## Work task
Please reproduce every entry, keeping each one exact.

## Records supplied
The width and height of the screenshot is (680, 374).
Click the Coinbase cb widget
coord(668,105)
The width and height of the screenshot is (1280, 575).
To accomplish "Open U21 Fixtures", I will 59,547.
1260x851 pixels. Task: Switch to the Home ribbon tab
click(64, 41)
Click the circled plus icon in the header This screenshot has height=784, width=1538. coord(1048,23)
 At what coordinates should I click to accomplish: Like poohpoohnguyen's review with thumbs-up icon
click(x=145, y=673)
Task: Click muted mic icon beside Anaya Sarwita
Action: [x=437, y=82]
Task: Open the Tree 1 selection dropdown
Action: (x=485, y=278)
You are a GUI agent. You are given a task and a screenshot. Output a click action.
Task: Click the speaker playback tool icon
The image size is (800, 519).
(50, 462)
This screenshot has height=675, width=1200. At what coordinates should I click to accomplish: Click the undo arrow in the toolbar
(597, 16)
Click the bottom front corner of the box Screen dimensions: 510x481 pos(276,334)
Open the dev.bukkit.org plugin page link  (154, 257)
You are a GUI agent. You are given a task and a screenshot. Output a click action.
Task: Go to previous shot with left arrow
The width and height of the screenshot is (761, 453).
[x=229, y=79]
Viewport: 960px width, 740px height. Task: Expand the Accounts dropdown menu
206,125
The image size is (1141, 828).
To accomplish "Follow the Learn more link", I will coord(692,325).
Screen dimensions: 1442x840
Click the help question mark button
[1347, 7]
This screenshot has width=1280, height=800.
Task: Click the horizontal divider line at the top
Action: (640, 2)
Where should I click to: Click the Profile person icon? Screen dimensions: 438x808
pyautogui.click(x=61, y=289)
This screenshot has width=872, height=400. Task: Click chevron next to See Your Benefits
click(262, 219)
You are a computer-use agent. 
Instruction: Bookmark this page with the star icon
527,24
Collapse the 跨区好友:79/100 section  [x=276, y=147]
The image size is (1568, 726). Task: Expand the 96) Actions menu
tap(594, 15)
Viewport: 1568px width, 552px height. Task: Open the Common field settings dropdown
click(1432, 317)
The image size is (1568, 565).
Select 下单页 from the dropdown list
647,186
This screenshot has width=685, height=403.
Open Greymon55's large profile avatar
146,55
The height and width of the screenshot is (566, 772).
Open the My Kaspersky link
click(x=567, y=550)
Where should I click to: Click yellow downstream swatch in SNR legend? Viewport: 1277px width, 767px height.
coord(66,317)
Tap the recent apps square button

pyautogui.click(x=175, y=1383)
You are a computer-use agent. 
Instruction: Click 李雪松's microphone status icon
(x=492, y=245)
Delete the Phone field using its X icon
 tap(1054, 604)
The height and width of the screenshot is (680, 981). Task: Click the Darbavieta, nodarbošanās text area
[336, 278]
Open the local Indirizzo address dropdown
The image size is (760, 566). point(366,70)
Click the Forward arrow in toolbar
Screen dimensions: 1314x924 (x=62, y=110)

## Exercise result
The width and height of the screenshot is (680, 374).
Click the Coinbase cb widget
coord(668,105)
The width and height of the screenshot is (1280, 575).
To accomplish "Open U21 Fixtures", I will 59,547.
1260x851 pixels. Task: Switch to the Home ribbon tab
click(64, 41)
Click the circled plus icon in the header This screenshot has height=784, width=1538. coord(1048,23)
 At what coordinates should I click to accomplish: Like poohpoohnguyen's review with thumbs-up icon
click(x=145, y=673)
Task: Click muted mic icon beside Anaya Sarwita
Action: [x=437, y=82]
Task: Open the Tree 1 selection dropdown
Action: (x=485, y=278)
You are a GUI agent. You are given a task and a screenshot. Output a click action.
Task: Click the speaker playback tool icon
The image size is (800, 519).
(50, 462)
This screenshot has height=675, width=1200. At what coordinates should I click to accomplish: Click the undo arrow in the toolbar
(597, 16)
Click the bottom front corner of the box Screen dimensions: 510x481 pos(276,334)
Open the dev.bukkit.org plugin page link  (154, 257)
You are a GUI agent. You are given a task and a screenshot. Output a click action.
Task: Go to previous shot with left arrow
The width and height of the screenshot is (761, 453).
[x=229, y=79]
Viewport: 960px width, 740px height. Task: Expand the Accounts dropdown menu
206,125
The image size is (1141, 828).
To accomplish "Follow the Learn more link", I will coord(692,325).
Screen dimensions: 1442x840
Click the help question mark button
[1347, 7]
This screenshot has width=1280, height=800.
Task: Click the horizontal divider line at the top
Action: (640, 2)
Where should I click to: Click the Profile person icon? Screen dimensions: 438x808
pyautogui.click(x=61, y=289)
This screenshot has width=872, height=400. Task: Click chevron next to See Your Benefits
click(262, 219)
You are a computer-use agent. 
Instruction: Bookmark this page with the star icon
527,24
Collapse the 跨区好友:79/100 section  [x=276, y=147]
The image size is (1568, 726). Task: Expand the 96) Actions menu
tap(594, 15)
Viewport: 1568px width, 552px height. Task: Open the Common field settings dropdown
click(1432, 317)
The image size is (1568, 565).
Select 下单页 from the dropdown list
647,186
This screenshot has width=685, height=403.
Open Greymon55's large profile avatar
146,55
The height and width of the screenshot is (566, 772).
Open the My Kaspersky link
click(x=567, y=550)
Where should I click to: Click yellow downstream swatch in SNR legend? Viewport: 1277px width, 767px height.
coord(66,317)
Tap the recent apps square button

pyautogui.click(x=175, y=1383)
You are a computer-use agent. 
Instruction: Click 李雪松's microphone status icon
(x=492, y=245)
Delete the Phone field using its X icon
 tap(1054, 604)
The height and width of the screenshot is (680, 981). Task: Click the Darbavieta, nodarbošanās text area
[336, 278]
Open the local Indirizzo address dropdown
The image size is (760, 566). point(366,70)
Click the Forward arrow in toolbar
Screen dimensions: 1314x924 (x=62, y=110)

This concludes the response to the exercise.